Allerdings bestand die Stichprobengruppe grösstenteils aus geschlossenen Fonds, die hauptsächlich Kredite an Unternehmen des mittleren Marktsegments vergeben. Neuere Fonds von Branchengrössen zielen auf Kredite an Large-Cap-Unternehmen und Investment-Grade-Kreditnehmer ab. Sie verwenden auch Evergreen-Strukturen, um schnellere Renditen zu erzielen und die Vermögenswerte häufiger wieder aufzufüllen.
Ein weithin akzeptierter Massstab für die Leistung ist die interne Rendite (IRR), die angeblich Aufschluss darüber gibt, wie sich ein Fonds im Laufe der Zeit entwickelt. Auf dieser Grundlage haben Direktkreditgeber ihren Anlegern laut einer Cambridge-Studie seit zwei Jahrzehnten Gewinne von 9,1 Prozent (Stand Ende 2024) beschert. Eine solche Rendite «ist genau das, was ich denke, dass die meisten Kunden von ihren privaten Kreditallokationen wünschen oder erwarten würden», sagte John Cocke, stellvertretender Chief Investment Officer für Kredite bei Corbin Capital Partners.
«Markt-to-myth»: Das Problem der Bewertungsfreiheit
Um eine genaue Bewertung der Vermögenswerte zu gewährleisten, setzen die Verwalter privater Fonds «solide interne Kontrollen und vom Vorstand genehmigte Verfahren ein, die von unabhängigen Preisfindungsexperten unterstützt werden», so Jillien Flores, Chief Advocacy Officer der Handelsgruppe Managed Funds Association, in einer Erklärung.
Dennoch haben die Verwalter privater Fonds andere Ansätze zur Bewertung ihrer Leistung als ihre Kollegen, die öffentlich gehandelte Schuldtitel verwalten. Letztere müssen ihre Positionen abwerten, wenn schlechte Nachrichten ihren Wert mindern. Die Verwalter privater Fonds haben mehr Spielraum bei der Entscheidung, was ihre Kredite wert sind. Das lässt viel Spielraum für Interpretationen und aufgetürmte Renditen. «Bewertungen können sehr unterschiedlich ausfallen und sind in der Branche häufig Gegenstand von Auseinandersetzungen», sagt Zain Bukhari, Associate Director of Risk and Valuations bei S&P Global Market Intelligence.

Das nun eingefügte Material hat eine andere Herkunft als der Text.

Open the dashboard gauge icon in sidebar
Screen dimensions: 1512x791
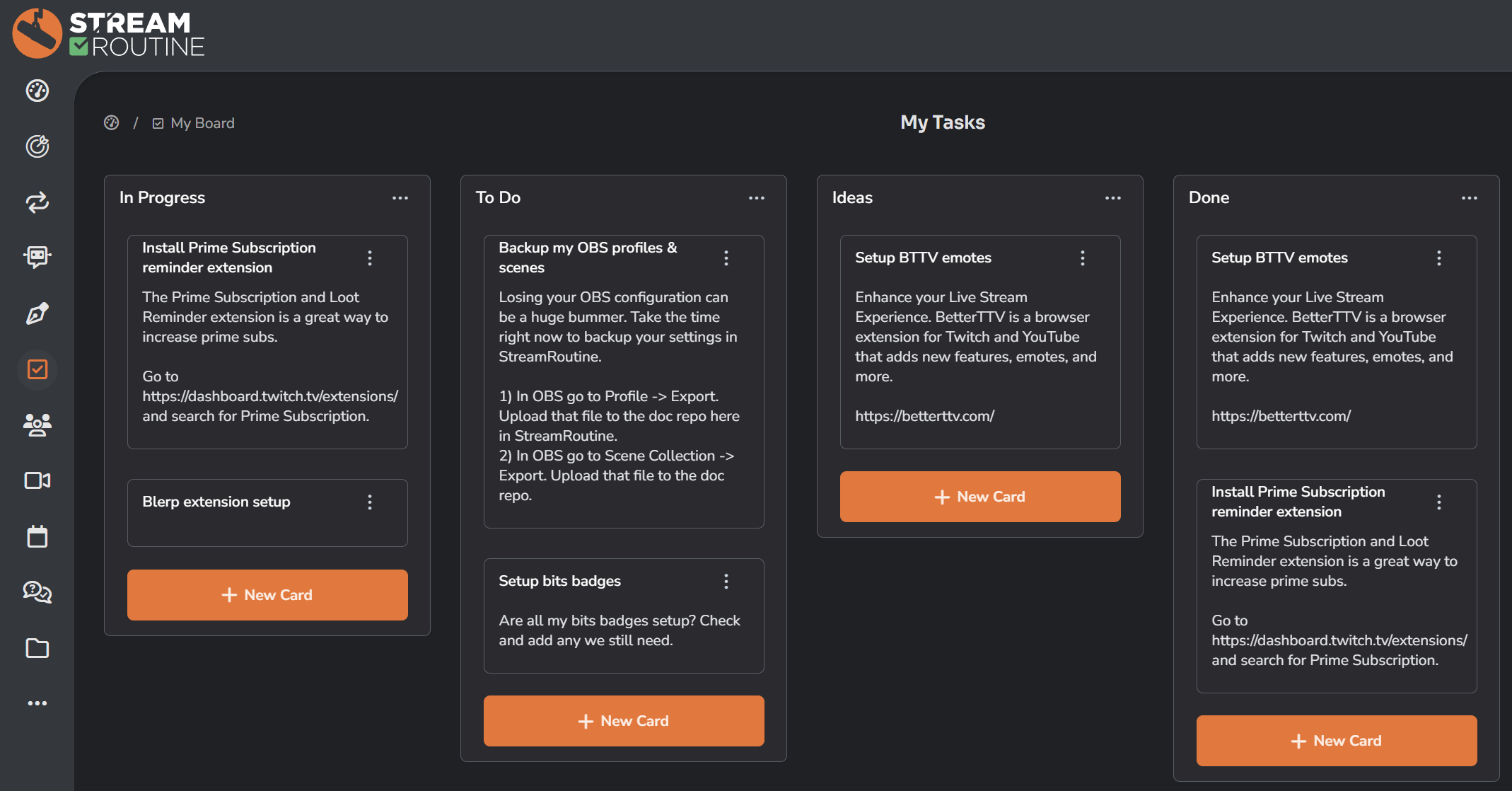[x=37, y=91]
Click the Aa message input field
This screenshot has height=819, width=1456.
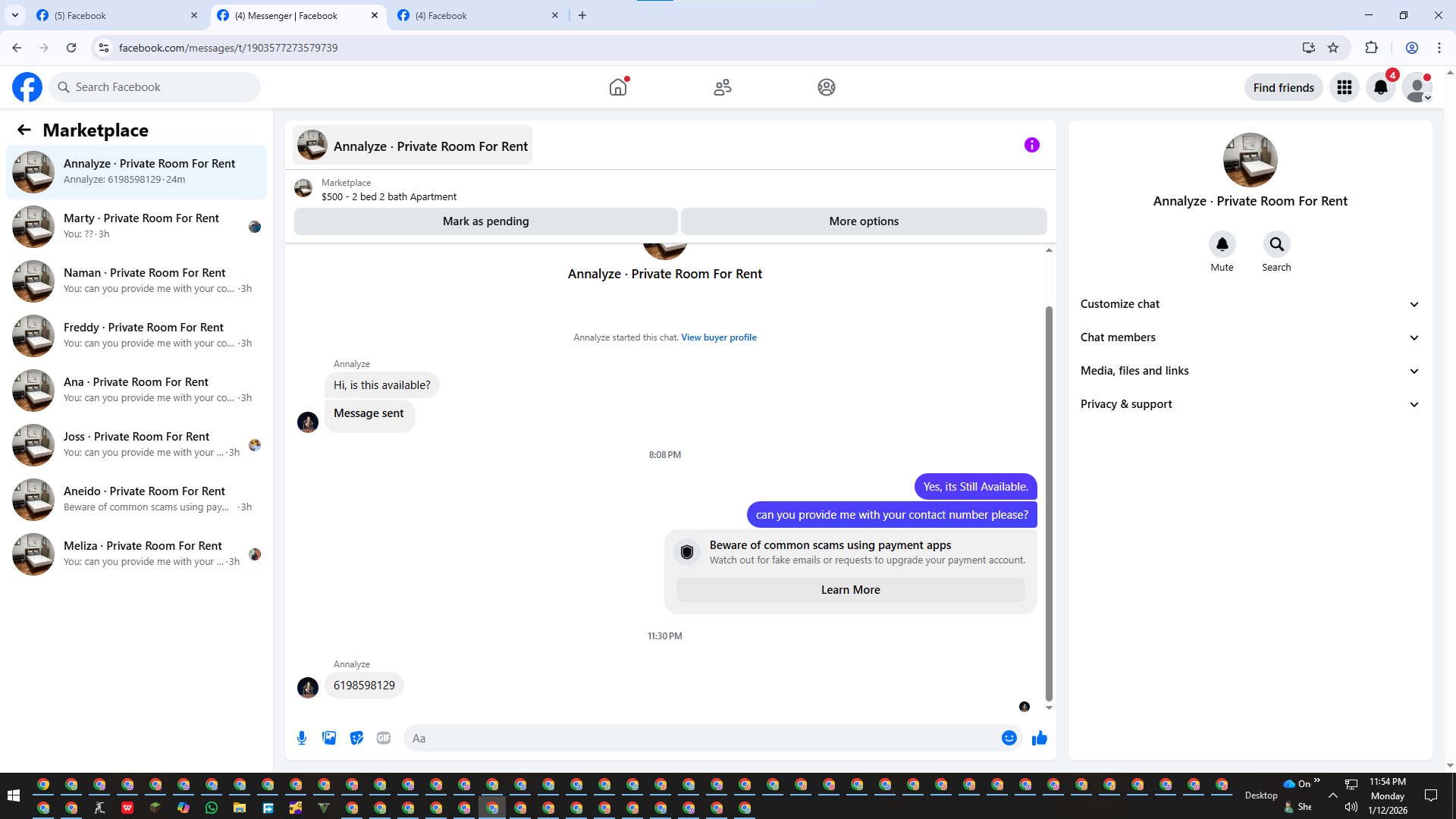[701, 738]
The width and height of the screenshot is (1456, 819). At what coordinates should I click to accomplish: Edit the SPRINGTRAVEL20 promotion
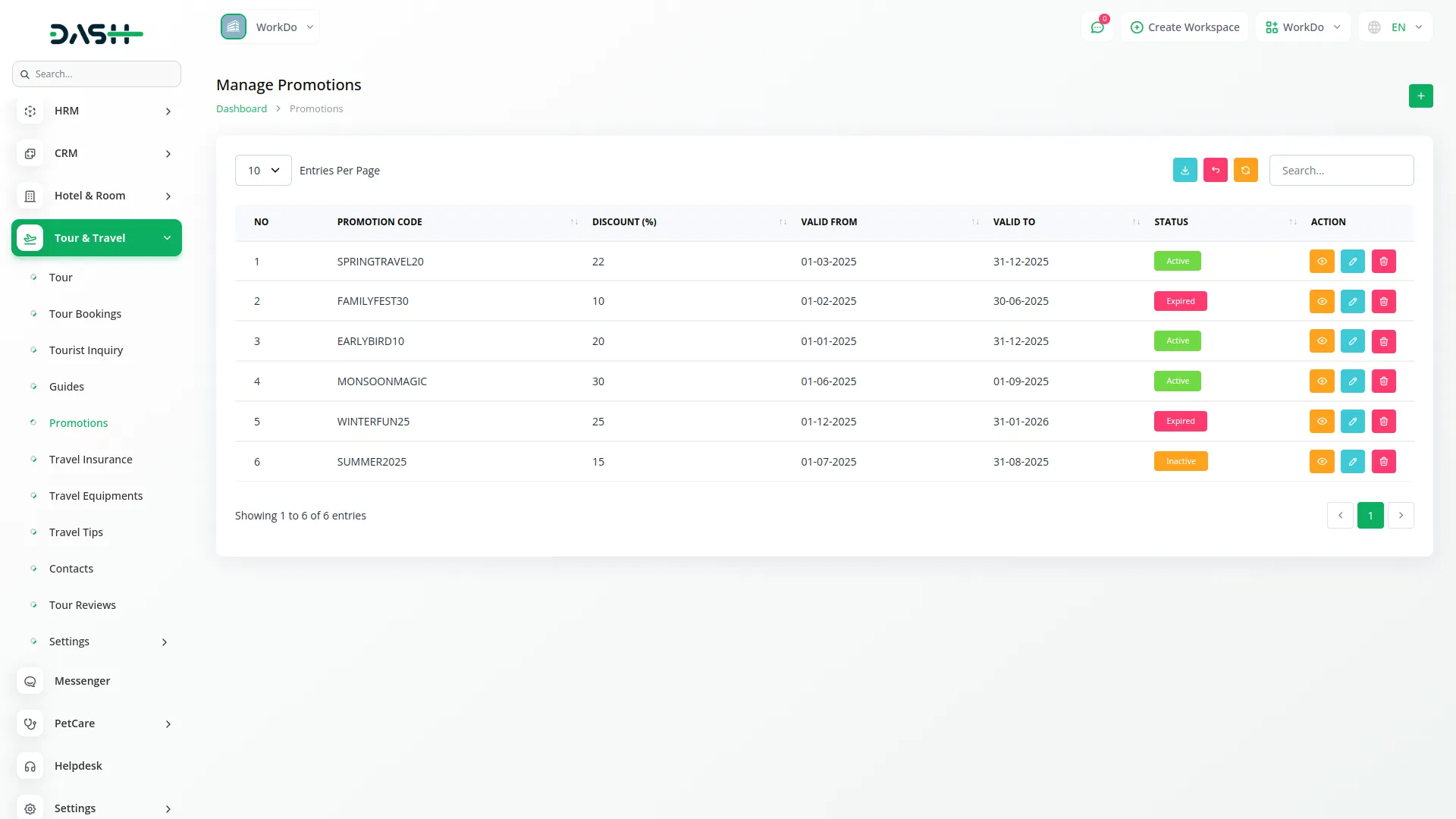pyautogui.click(x=1352, y=262)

Die «Mark-to-myth»-Buchhaltung von nicht realisierten Gewinnen «wirft ernsthafte Fragen über die Transparenz, die Genauigkeit und das inhärente Risiko der ausgewiesenen Leistungskennzahlen auf», so die Wissenschaftler.
Restwert als Risikofaktor
Fonds, die im Jahr 2015 aufgelegt wurden, stammten im Jahr 2024 zu 30 Prozent aus diesem Restbestand, so die Studie. «Ältere Investitionen haben tendenziell mehr Probleme, da die besseren Investitionen eines Fonds in der Regel früher refinanziert oder ausgezahlt werden», so Peter G. Williams, Co-Head of Private Credit bei Cahill Gordon & Reindel. «Letztlich handelt es sich um Kredite ohne Investment-Grade-Rating, und es wird Fälle geben, in denen Investitionen auf Schwachstellen stossen oder umstrukturiert werden müssen.»

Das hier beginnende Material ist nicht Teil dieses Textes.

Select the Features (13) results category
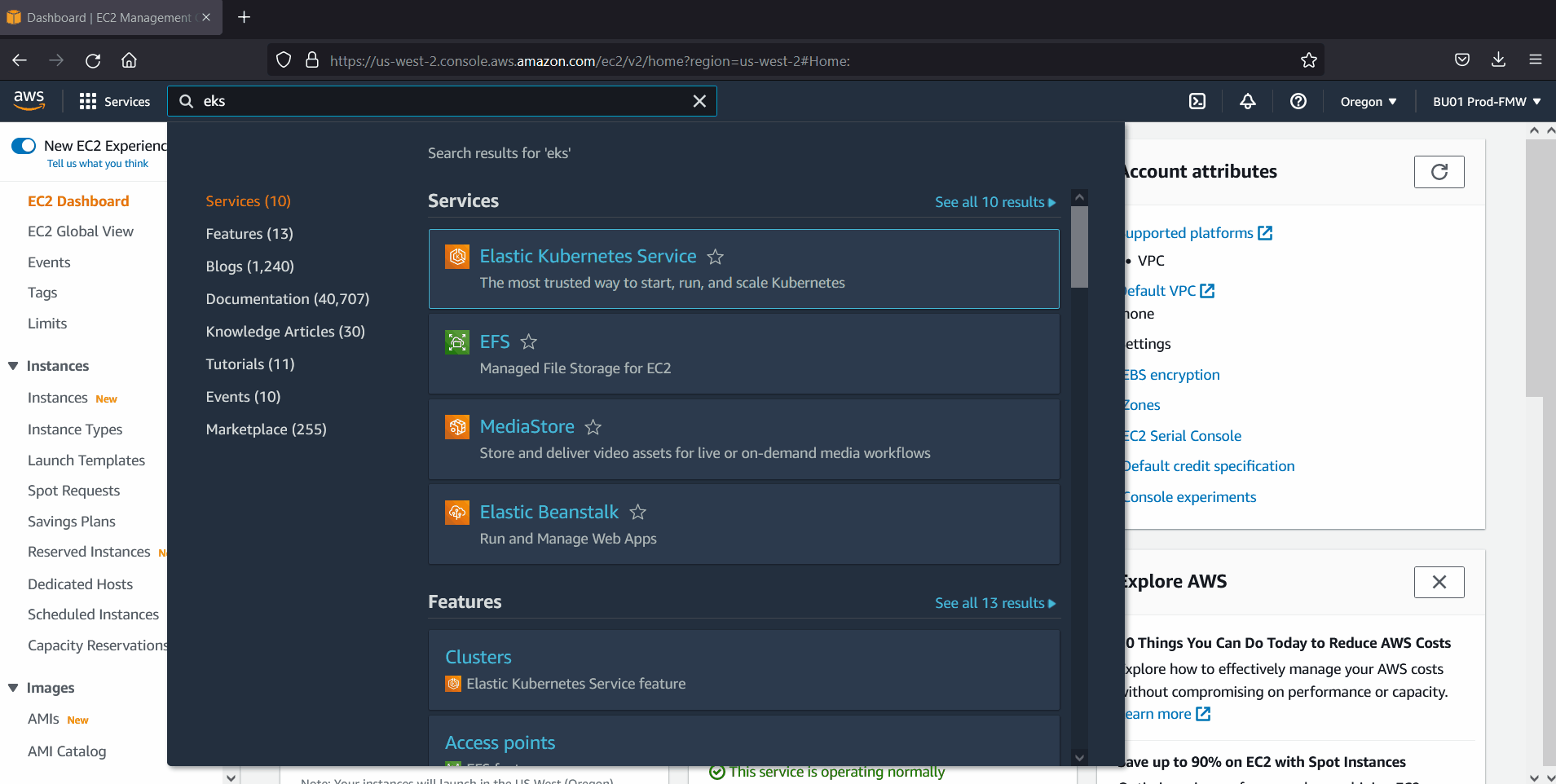 (x=249, y=234)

Warnungen, dass der Markt seinen Höhepunkt erreicht haben könnte, schüren die Angst in dem Bereich, der in den letzten fünf Jahren der beliebteste Geldbringer der Wall Street war. Und dies geschieht vor dem Hintergrund zunehmender Stressindikatoren. Wenn die Privatkredite nicht alles halten, was sie versprechen, könnten die Folgen weitreichend sein, so Hooke von der Johns Hopkins University.

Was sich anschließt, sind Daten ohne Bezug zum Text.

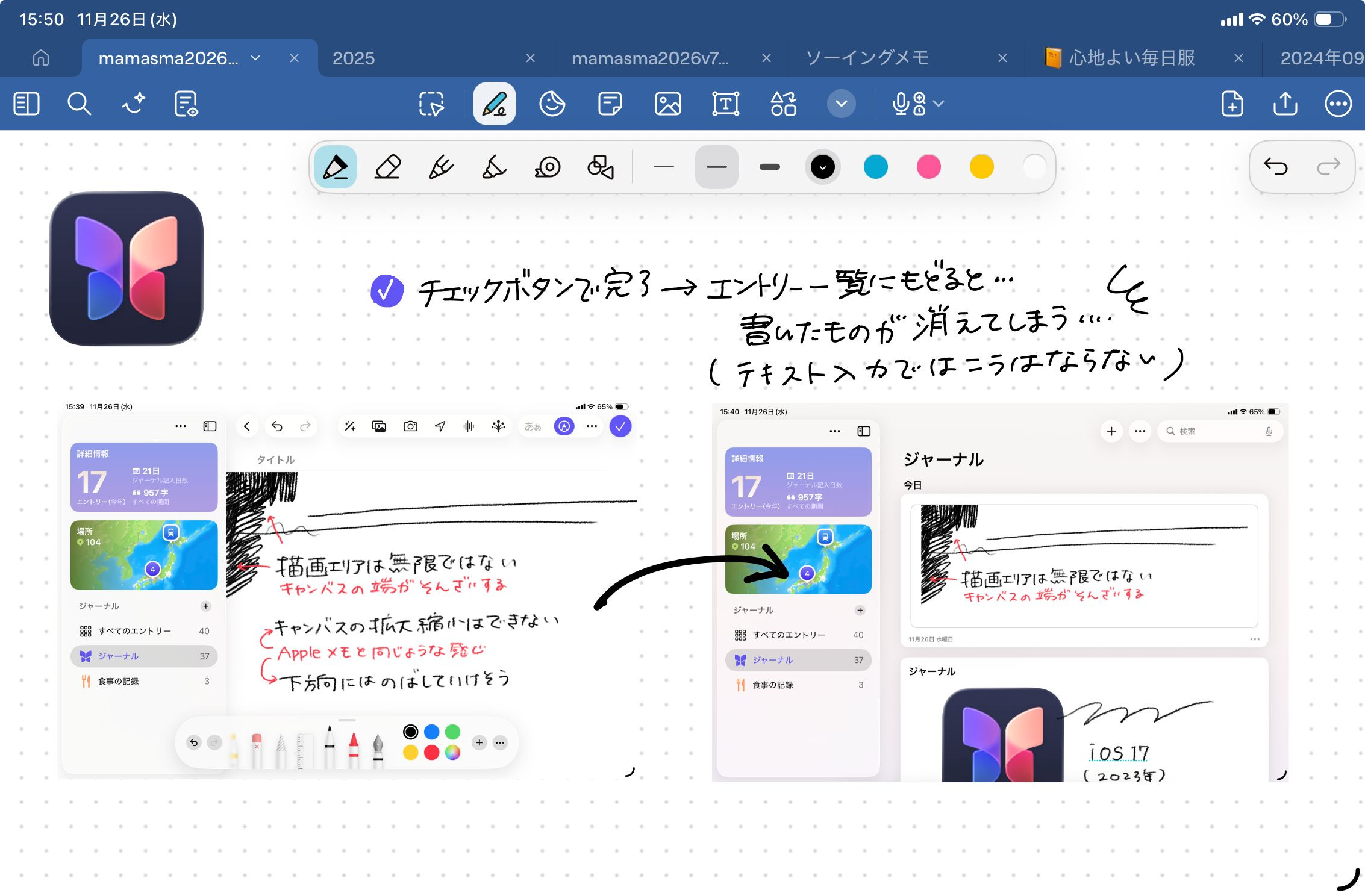Open the share export button
Screen dimensions: 1365x896
[x=1285, y=104]
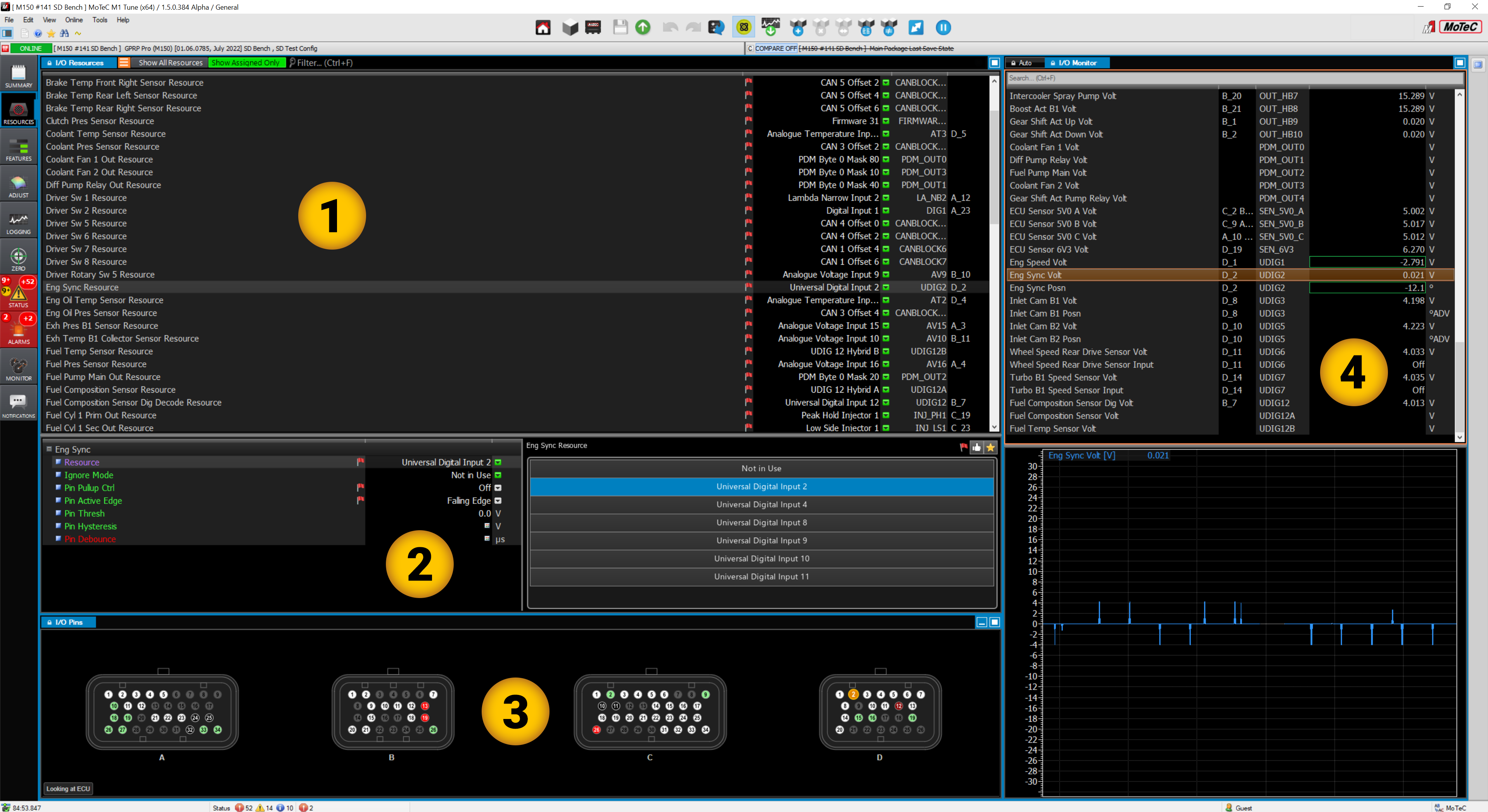
Task: Collapse the Eng Sync tree group
Action: [x=49, y=449]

Das kometenhafte Wachstum des Marktes wurde von institutionellen und staatlichen Fonds angekurbelt - und seit kurzem auch von Privatanlegern und Versicherern. «Es wären die Nutzniesser der Renten und Stiftungen, die davon betroffen wären», sagte er. «Der Rentner, der jahrzehntelang als Polizist oder Lehrer gearbeitet hat, wird dadurch eine niedrigere Rente haben, als sie sonst sein könnte.»